● Exercise aim
Pull out every line in the records below that contains the word "height", and copy each one in full.

● Material shown
____________
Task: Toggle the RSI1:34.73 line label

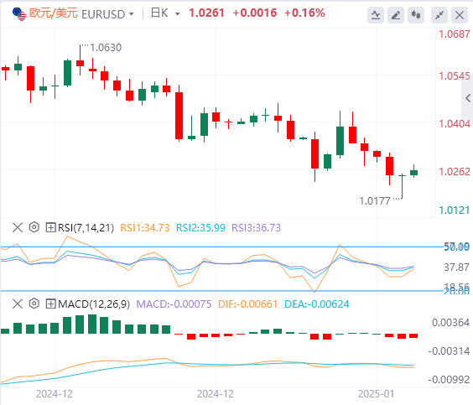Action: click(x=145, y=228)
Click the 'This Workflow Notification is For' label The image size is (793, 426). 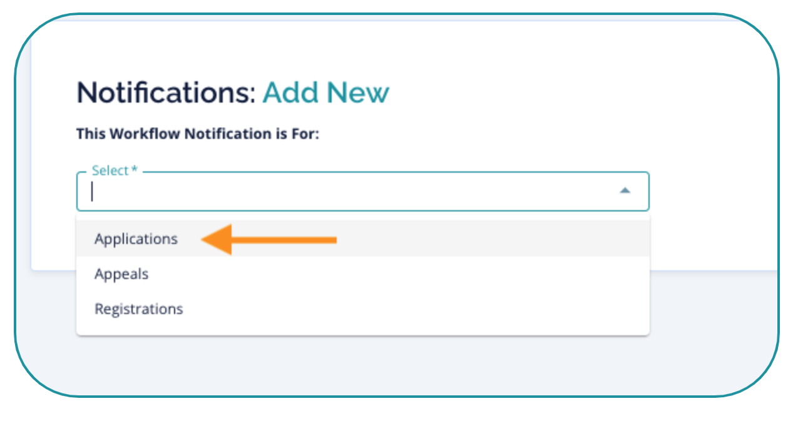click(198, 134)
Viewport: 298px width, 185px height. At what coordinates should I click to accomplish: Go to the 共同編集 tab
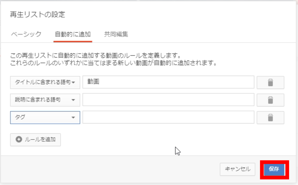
____________
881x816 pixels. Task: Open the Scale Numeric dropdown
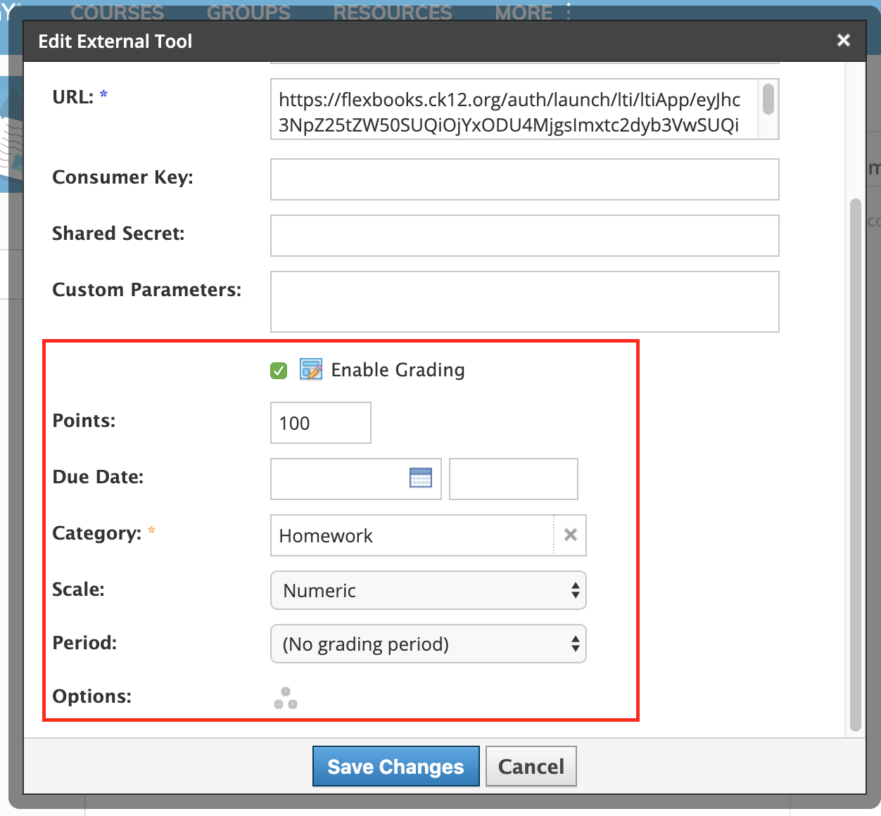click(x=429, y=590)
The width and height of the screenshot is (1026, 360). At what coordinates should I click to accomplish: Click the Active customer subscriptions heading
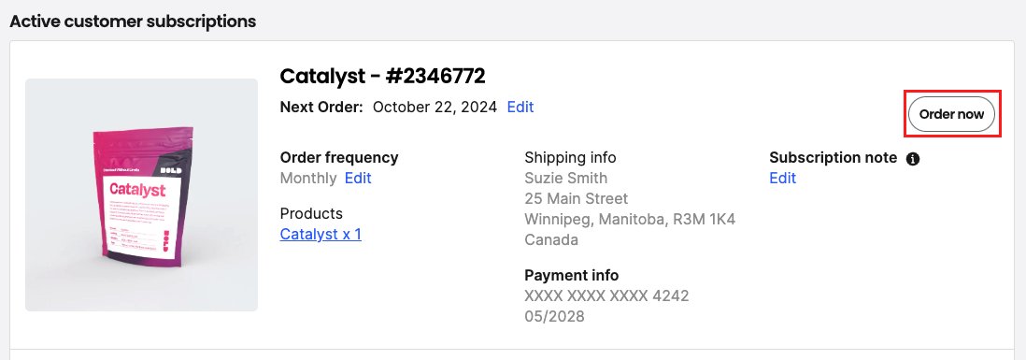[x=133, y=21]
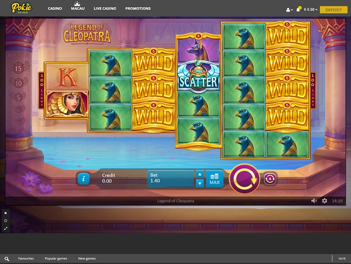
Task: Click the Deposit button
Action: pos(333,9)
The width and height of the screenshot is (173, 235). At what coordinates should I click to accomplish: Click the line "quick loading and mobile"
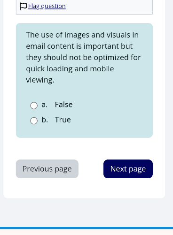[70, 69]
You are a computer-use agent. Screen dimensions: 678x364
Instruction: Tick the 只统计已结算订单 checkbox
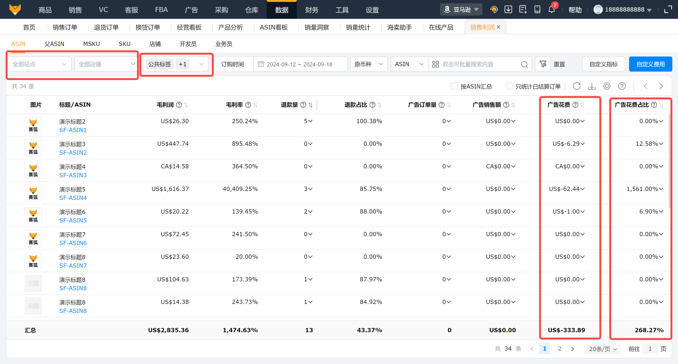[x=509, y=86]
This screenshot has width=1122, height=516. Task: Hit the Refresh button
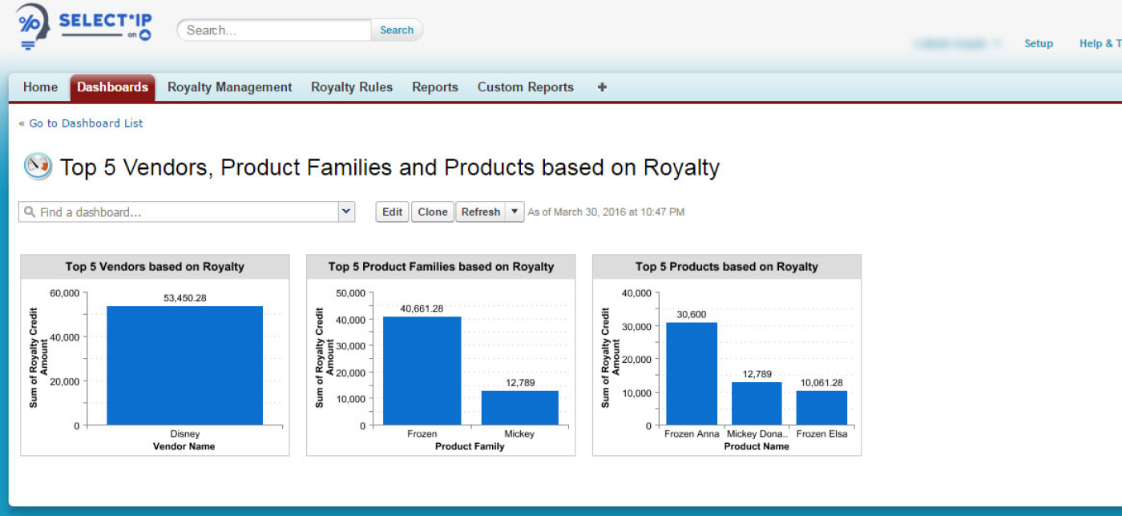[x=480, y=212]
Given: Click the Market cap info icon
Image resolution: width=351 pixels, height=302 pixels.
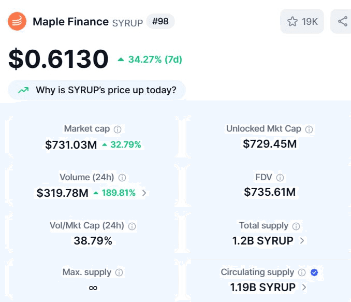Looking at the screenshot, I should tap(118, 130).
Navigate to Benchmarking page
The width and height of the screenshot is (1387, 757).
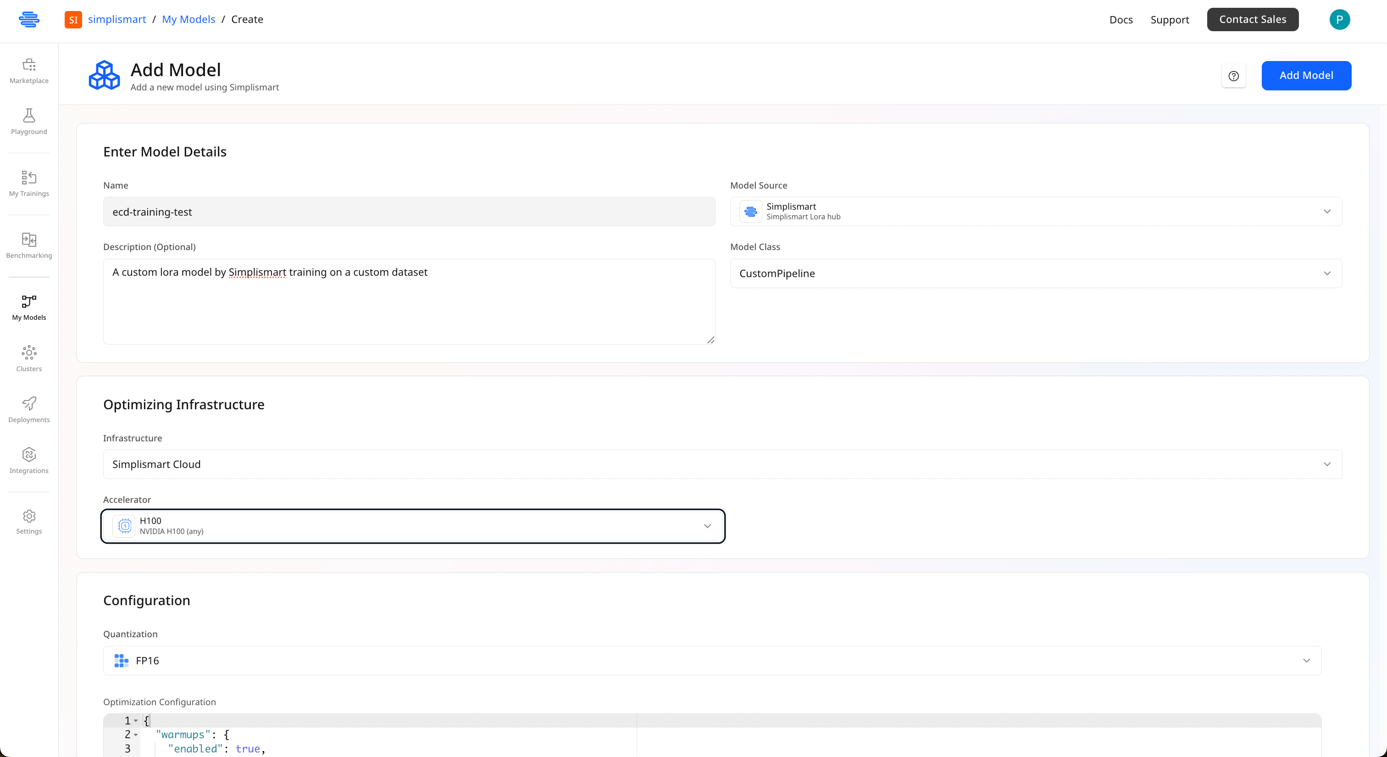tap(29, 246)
____________
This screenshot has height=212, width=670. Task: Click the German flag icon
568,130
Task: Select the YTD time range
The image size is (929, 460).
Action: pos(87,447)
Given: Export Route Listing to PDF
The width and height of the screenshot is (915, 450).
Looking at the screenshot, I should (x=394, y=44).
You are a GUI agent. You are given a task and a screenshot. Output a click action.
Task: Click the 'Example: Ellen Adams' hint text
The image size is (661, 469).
____________
● Task solution
Viewport: 298px width, 185px height. At what coordinates should I click to accomplish: Go to the 共同編集 tab
The width and height of the screenshot is (1026, 360). At what coordinates should I click to accomplish: Click the Active customer subscriptions heading
The width and height of the screenshot is (173, 235). At what coordinates should I click to accomplish: Click the line "quick loading and mobile"
This screenshot has width=1122, height=516. Task: Hit the Refresh button
Image resolution: width=351 pixels, height=302 pixels.
The width and height of the screenshot is (1387, 757).
This screenshot has height=212, width=670. Task: Click the German flag icon
The width and height of the screenshot is (915, 450).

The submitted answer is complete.